No pharmacokinetic interaction was observed between single-dose 200mg brivaracetam and 0.6g/L ethanol in healthy subjects. However, brivaracetam approximately doubled the effect of alcohol on psychomotor function, attention and memory. Alcohol use while under brivaracetam treatment is not recommended.

==Pharmacology==

===Mechanism of action===
Brivaracetam is believed to act by binding to the ubiquitous synaptic vesicle glycoprotein 2A (SV2A), like levetiracetam, but with 20-fold greater affinity. There is some evidence that racetams including levetiracetam and brivaracetam access the luminal side of recycling synaptic vesicles during vesicular endocytosis.
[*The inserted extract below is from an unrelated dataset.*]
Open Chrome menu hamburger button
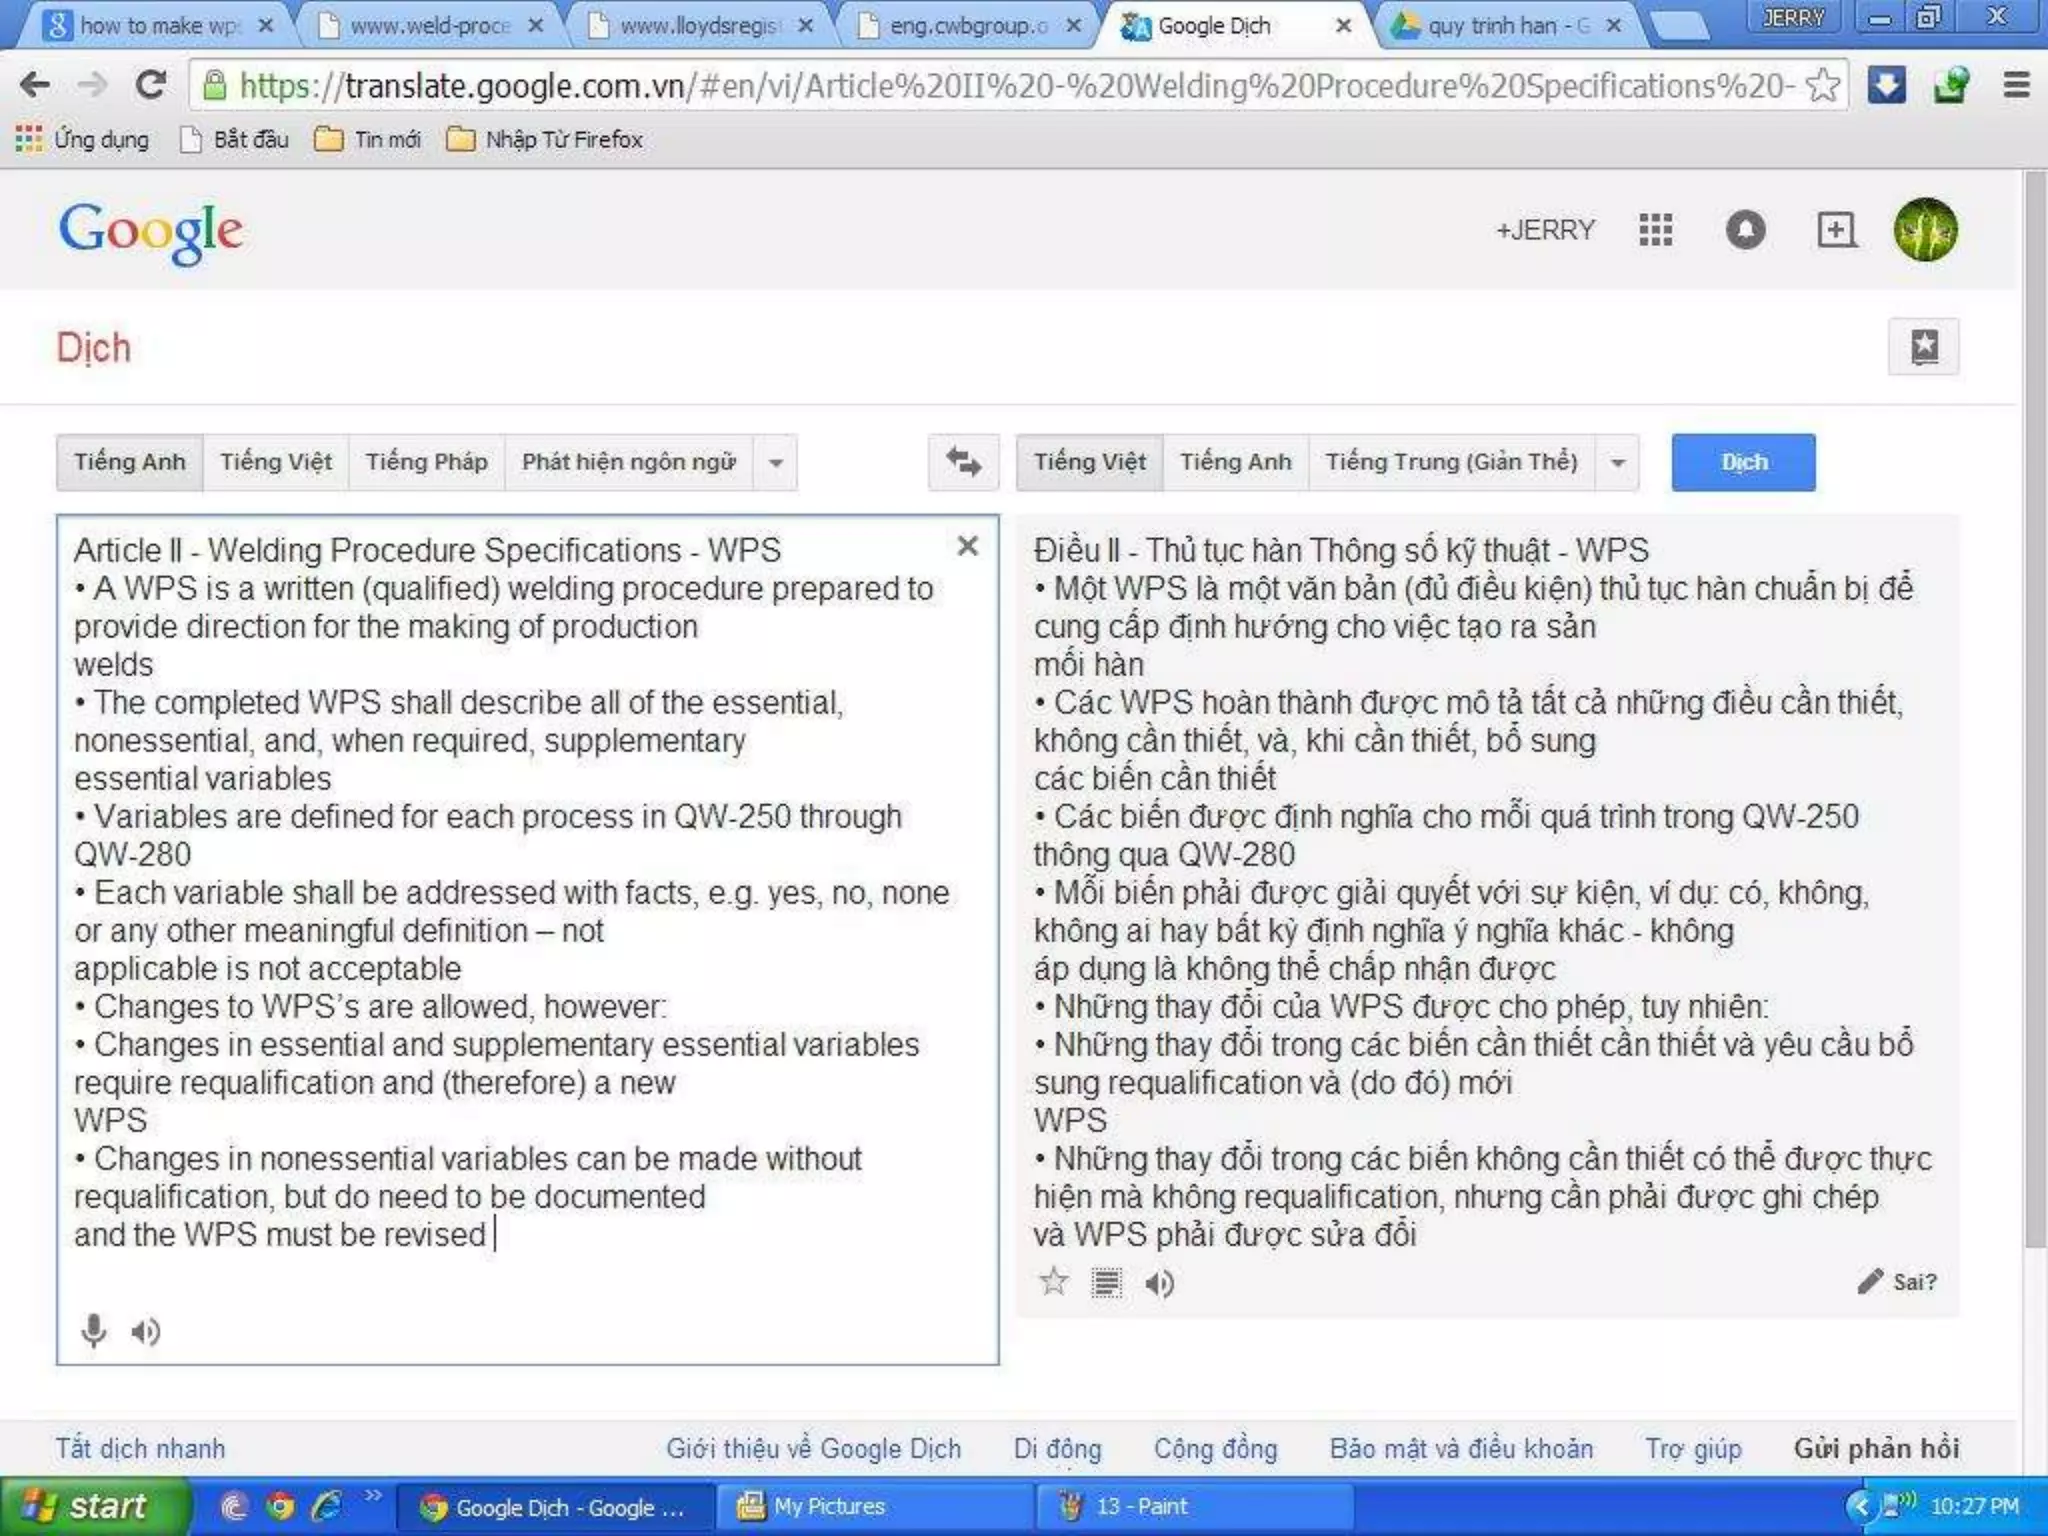 point(2016,85)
They may reduce excitatory neurotransmitter release and enhance synaptic depression during trains of high-frequency activity, such as is believed to occur during epileptic activity.

===Pharmacokinetics===
Brivaracetam exhibits linear pharmacokinetics over a wide dose range, is rapidly and completely absorbed after oral administration, has an elimination half-life of seven to eight hours, and has plasma protein binding of less than 20%. It is extensively metabolized (>90%), primarily via hydrolysis of the acetamide group, and secondarily through hydroxylation mediated by the liver enzyme CYP2C19. The three major metabolites (hydroxy, acid, and hydroxyacid) are pharmacologically inactive. Brivaracetam is eliminated as urinary metabolites, with over 95% of a radioactive test dose recovered in the urine within 72 hours, including only 8.6% as unchanged brivaracetam.

Brivaracetam can be interchanged with levetiracetam as follows: 50 mg Brivaracetam by 1,000 mg levetiracetam, 100 mg of brivaracetam by 2,000 mg levetiracetam, and 200 mg of brivaracetam by 3,000 mg levetiracetam.

=== Pharmacogenetics ===
As noted above, brivaracetam is primarily metabolized by hydrolysis, via amidase enzymes, to an inactive metabolite. To a lesser extent, it is also metabolized by a minor metabolic pathway via CYP2C19-dependent hydroxylation. Individuals who have no CYP2C19 enzyme activity, "CYP2C19 poor metabolizers", will have a greater exposure to standard doses of brivaracetam. Because they are less able to metabolize the drug to its inactive form for excretion, they may have an increased risk of adverse effects. The most common adverse effects of brivaracetam therapy include sedation, fatigue, dizziness, and nausea. The FDA-approved drug label for brivaracetam states that patients who are CYPC19 poor metabolizers, or are taking medicines that inhibit CYP2C19, may require a dose reduction.

==Chemical and physical properties==

Levetiracetam, for comparison

Brivaracetam is the 4R-propyl analogue of the anticonvulsant levetiracetam.

==History==
Positive preliminary results from stage III trials were recorded in 2008, along with evidence that it is around ten times more potent for the prevention of certain types of seizure in mouse models than its analogue levetiracetam.

On 14 January 2016, the European Commission, and on 18 February 2016, the U.S. Food and Drug Administration (FDA) approved brivaracetam under the trade name Briviact.
The Drug Enforcement Administration (DEA) issued an interim final rule placing brivaracetam into schedule V of the Controlled Substances Act (CSA) effective 9 March 2017. As of May 2016, brivaracetam is not approved in some other countries. It was approved in Australia in August 2016.

In Canada it was approved on 9 March 2016 under the trade name Brivlera.

== Society and culture ==

As of 2022, the US Food and Drug Administration approved a generic drug version of brivaracetam, but as of 2023 it was not yet available as a generic medication.

In Argentina, brivaracetam has been sold under the brand Brivaxon from Raffo Laboratories and Briviact from Biopas Argentina.

In Germany, UCB was unable to demonstrate an additional benefit in 2016, 2018 and 2022 by adding brivaracetam. In Germany, newly approved drugs with new active ingredients have to be evaluated by the Federal Joint Committee (Germany) (Gemeinsamer Bundesausschuss) if the pharmaceutical manufacturer wishes to achieve a higher selling price than just the fixed amount. Only if there is an additional benefit, the pharmaceutical manufacturer can negotiate a price with the top association of statutory health insurance companies.